Investment and Capital Flows

US-China tensions have significantly altered global investment patterns. Heightened regulatory scrutiny and geopolitical concerns have reduced foreign direct investment (FDI) between the two nations. The USCBC survey noted a decline in US companies’ optimism about China’s economic growth, with many scaling back investments due to tariffs and policy uncertainty. Similarly, Chinese investments in Europe face increased scrutiny, with over 60% of deals in 2022 facing objections from countries like the UK, Germany, Italy, and Denmark due to national security concerns.

These shifts have redirected capital flows to other regions, particularly Asia, benefiting emerging economies like Brazil, which has capitalized on China’s demand for soybeans and iron ore. However, this redirection introduces volatility in global financial markets, affecting economic stability and development.

Geopolitical and Market Implications

The US-China rivalry extends beyond economics, influencing geopolitical alliances and global governance structures. Countries are navigating a delicate balance to maintain economic ties with both powers while avoiding entanglement in their disputes. This dynamic has led to shifts in regional power dynamics, with nations forming strategic partnerships to safeguard their interests.

Financial markets have reacted strongly to these tensions. The S&P 500 experienced a 0.72% decline following the 2025 tariff announcements, reflecting market sensitivity to trade policy developments. The forex market, particularly the USD/CNH pair, has seen increased volatility, creating both challenges and opportunities for traders. Despite these disruptions, China’s market remains “too large to ignore,” with 28% of US companies surveyed by USCBC stating they cannot remain globally competitive without a presence in China.

Environmental and Climate Impacts

US-China trade tensions also have environmental repercussions. The reallocation of global supply chains has increased greenhouse gas emissions, particularly in the semiconductor, solar, and electric vehicle (EV) sectors.
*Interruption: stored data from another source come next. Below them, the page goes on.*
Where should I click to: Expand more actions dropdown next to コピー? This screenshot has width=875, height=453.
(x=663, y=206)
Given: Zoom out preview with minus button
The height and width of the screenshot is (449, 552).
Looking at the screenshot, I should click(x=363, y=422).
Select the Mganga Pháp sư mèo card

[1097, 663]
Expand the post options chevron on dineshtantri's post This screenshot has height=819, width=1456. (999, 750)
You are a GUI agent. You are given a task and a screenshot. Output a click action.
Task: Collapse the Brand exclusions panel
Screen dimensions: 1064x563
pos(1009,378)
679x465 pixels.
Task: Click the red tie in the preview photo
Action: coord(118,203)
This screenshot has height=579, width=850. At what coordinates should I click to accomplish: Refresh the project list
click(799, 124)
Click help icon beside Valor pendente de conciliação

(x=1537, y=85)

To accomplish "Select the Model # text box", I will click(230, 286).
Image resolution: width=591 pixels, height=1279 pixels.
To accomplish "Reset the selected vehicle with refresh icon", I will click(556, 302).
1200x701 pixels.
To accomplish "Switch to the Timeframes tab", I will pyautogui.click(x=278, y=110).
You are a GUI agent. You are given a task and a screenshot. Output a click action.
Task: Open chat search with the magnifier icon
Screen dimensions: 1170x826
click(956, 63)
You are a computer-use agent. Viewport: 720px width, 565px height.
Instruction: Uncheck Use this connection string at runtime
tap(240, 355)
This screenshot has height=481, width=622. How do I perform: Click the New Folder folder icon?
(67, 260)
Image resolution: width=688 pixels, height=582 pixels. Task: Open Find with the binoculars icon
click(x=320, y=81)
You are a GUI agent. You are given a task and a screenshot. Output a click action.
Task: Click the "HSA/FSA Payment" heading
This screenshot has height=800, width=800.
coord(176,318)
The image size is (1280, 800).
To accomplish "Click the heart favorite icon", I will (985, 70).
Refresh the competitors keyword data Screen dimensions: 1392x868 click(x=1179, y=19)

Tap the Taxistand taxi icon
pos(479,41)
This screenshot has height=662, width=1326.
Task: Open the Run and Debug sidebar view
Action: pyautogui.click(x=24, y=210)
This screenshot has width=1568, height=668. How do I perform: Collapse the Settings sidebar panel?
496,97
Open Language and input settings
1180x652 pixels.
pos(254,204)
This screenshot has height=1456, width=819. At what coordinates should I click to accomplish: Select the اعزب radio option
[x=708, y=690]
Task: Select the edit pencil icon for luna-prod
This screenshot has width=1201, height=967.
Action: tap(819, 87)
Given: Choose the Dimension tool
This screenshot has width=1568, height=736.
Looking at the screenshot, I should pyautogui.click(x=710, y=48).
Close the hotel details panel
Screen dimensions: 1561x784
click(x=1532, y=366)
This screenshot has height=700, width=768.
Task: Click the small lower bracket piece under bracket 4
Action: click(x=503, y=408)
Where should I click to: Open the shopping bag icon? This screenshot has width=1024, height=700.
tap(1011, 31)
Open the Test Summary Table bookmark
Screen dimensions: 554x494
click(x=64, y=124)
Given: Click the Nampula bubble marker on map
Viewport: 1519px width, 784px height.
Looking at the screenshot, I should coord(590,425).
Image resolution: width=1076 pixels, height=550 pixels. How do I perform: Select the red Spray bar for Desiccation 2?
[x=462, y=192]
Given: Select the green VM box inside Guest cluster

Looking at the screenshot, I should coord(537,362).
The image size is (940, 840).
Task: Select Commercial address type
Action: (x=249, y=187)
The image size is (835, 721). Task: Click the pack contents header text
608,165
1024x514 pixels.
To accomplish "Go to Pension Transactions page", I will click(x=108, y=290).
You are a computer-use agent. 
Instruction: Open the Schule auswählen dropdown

China’s dominance in solar cell production (80%) and lithium refining (60%) means that trade restrictions could hinder global climate change mitigation efforts. While diplomatic efforts, such as US Secretary of State Antony Blinken’s 2023 talks with Chinese officials, show potential for cooperation on climate issues, ongoing tensions threaten to undermine these efforts.

7.      RESPONSES FROM OTHER NATIONS AND REGIONS

Southeast Asia: Balancing Strategic Autonomy and Economic Interests

Southeast Asian nations, particularly members of the Association of Southeast Asian Nations (ASEAN), have adopted a cautious approach, striving to maintain strategic autonomy while deepening economic ties with both the US and China. President Xi Jinping’s April 2025 tour of Vietnam, Malaysia, and Cambodia highlighted China’s push to bolster regional influence through trade, infrastructure, and diplomatic agreements. For instance, Vietnam signed 45 cooperation agreements with China, Malaysia 31, and Cambodia 37, covering sectors like infrastructure, technology, and defense. However, these countries remain wary of overreliance on Beijing due to unresolved South China Sea disputes and China’s assertive maritime posture, which delays agreements like the Code of Conduct.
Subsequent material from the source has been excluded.